(Collected data entries)
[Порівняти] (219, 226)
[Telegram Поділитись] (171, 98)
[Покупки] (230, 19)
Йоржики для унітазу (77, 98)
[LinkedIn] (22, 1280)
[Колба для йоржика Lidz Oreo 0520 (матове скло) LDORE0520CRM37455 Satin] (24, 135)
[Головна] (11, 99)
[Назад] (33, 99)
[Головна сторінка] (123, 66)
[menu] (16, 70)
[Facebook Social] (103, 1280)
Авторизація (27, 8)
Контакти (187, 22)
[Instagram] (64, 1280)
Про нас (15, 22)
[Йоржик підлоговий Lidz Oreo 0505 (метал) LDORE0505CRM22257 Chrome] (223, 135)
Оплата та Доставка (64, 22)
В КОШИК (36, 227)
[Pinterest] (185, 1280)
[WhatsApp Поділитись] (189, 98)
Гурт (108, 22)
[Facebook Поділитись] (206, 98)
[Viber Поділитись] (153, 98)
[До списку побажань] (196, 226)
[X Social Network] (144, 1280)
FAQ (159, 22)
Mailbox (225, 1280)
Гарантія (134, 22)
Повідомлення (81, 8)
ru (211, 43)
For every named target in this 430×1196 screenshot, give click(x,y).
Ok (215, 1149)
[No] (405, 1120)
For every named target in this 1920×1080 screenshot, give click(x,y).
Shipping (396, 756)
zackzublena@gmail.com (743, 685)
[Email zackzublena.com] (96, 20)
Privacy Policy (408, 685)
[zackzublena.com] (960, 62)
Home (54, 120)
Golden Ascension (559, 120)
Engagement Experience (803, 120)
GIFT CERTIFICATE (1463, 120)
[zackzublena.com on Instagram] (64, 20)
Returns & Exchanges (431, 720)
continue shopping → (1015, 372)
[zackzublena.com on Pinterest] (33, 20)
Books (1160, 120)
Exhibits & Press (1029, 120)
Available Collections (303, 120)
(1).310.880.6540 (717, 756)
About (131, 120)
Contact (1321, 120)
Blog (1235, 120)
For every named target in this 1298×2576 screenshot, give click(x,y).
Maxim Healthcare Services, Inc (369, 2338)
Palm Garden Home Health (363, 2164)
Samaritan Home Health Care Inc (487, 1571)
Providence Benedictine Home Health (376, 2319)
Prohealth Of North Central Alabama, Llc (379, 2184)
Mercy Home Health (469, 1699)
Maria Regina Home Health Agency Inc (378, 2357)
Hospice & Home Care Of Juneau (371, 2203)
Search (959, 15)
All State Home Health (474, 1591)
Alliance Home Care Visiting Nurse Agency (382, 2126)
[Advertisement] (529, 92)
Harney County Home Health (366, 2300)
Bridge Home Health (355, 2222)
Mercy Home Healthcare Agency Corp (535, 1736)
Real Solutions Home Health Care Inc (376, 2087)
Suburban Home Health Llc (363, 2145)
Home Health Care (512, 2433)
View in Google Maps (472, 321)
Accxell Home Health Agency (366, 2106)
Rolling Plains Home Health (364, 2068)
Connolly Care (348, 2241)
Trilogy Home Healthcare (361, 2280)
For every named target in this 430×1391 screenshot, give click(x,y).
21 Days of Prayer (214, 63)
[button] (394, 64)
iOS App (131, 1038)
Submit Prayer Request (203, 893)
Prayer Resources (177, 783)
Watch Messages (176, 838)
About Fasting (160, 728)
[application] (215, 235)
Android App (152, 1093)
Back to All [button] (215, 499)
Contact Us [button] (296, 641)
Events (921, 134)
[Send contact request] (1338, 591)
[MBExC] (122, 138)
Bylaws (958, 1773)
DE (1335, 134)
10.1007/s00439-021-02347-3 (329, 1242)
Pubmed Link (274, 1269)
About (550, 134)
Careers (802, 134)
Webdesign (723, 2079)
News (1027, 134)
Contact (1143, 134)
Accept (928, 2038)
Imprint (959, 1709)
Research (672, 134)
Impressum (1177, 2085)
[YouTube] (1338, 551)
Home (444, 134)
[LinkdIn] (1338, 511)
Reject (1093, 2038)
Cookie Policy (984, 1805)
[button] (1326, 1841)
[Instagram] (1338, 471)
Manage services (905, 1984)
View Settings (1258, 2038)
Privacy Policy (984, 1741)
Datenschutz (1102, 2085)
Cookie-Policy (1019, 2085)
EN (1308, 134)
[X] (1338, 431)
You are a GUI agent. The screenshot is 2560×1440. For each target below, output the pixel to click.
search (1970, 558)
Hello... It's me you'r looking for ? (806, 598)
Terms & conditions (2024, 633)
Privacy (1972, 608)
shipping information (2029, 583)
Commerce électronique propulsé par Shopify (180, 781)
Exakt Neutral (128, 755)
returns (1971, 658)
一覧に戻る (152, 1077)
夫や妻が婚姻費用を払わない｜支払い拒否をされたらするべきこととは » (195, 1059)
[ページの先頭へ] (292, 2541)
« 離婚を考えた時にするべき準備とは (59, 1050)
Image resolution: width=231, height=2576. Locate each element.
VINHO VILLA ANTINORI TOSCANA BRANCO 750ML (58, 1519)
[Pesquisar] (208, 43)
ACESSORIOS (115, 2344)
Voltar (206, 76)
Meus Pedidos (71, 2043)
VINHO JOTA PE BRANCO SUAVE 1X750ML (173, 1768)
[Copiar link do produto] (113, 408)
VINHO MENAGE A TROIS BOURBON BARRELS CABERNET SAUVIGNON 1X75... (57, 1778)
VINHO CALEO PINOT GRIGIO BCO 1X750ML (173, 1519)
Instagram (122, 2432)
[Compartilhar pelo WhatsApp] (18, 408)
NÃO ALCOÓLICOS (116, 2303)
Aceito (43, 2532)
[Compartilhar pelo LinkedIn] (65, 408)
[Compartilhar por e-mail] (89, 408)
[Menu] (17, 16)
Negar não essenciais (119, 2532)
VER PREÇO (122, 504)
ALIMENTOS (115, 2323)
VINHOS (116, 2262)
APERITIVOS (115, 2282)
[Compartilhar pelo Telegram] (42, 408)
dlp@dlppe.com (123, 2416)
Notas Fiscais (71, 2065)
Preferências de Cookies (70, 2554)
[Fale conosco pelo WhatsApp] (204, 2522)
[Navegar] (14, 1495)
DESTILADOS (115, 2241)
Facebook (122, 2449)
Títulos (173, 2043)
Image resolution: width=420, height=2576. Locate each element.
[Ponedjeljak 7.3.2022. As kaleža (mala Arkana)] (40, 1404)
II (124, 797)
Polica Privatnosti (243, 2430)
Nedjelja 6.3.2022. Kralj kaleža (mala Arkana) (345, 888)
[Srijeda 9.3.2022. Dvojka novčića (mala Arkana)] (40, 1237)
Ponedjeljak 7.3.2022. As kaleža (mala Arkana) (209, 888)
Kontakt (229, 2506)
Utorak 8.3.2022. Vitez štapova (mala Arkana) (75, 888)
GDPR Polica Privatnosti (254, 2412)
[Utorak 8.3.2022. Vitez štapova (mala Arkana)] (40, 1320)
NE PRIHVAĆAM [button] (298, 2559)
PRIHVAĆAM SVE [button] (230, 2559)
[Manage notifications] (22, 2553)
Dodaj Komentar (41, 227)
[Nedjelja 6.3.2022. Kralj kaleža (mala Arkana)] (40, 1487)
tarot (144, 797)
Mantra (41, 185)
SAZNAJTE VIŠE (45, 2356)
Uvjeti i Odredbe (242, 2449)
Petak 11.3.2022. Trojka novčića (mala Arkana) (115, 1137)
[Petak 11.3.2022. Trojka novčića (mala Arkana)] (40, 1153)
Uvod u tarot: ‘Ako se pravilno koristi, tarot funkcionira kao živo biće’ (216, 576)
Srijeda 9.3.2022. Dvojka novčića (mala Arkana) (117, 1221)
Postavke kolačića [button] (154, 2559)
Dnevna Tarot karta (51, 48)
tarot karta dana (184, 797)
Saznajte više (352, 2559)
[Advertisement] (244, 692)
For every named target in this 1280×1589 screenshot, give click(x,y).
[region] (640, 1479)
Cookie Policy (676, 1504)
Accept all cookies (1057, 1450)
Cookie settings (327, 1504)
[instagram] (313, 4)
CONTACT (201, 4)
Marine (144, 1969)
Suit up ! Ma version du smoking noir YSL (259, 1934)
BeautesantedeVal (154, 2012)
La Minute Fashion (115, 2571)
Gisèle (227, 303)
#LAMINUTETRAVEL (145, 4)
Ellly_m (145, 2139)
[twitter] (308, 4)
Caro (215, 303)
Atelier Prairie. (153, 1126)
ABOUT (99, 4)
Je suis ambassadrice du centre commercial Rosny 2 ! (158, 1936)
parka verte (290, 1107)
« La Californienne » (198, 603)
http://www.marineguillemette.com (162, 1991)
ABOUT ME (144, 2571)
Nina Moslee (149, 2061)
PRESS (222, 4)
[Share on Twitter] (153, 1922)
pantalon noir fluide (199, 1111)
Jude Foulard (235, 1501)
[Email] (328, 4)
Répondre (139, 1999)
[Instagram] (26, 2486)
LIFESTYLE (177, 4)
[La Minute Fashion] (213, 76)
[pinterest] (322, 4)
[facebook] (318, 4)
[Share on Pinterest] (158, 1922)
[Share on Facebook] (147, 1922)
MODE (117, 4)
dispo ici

WORK ORDER: What lines hold the string "Healthcare"? Pick them out of the data.

ANSWER:
Maxim Healthcare Services, Inc (369, 2338)
Mercy Home Healthcare Agency Corp (535, 1736)
Trilogy Home Healthcare (361, 2280)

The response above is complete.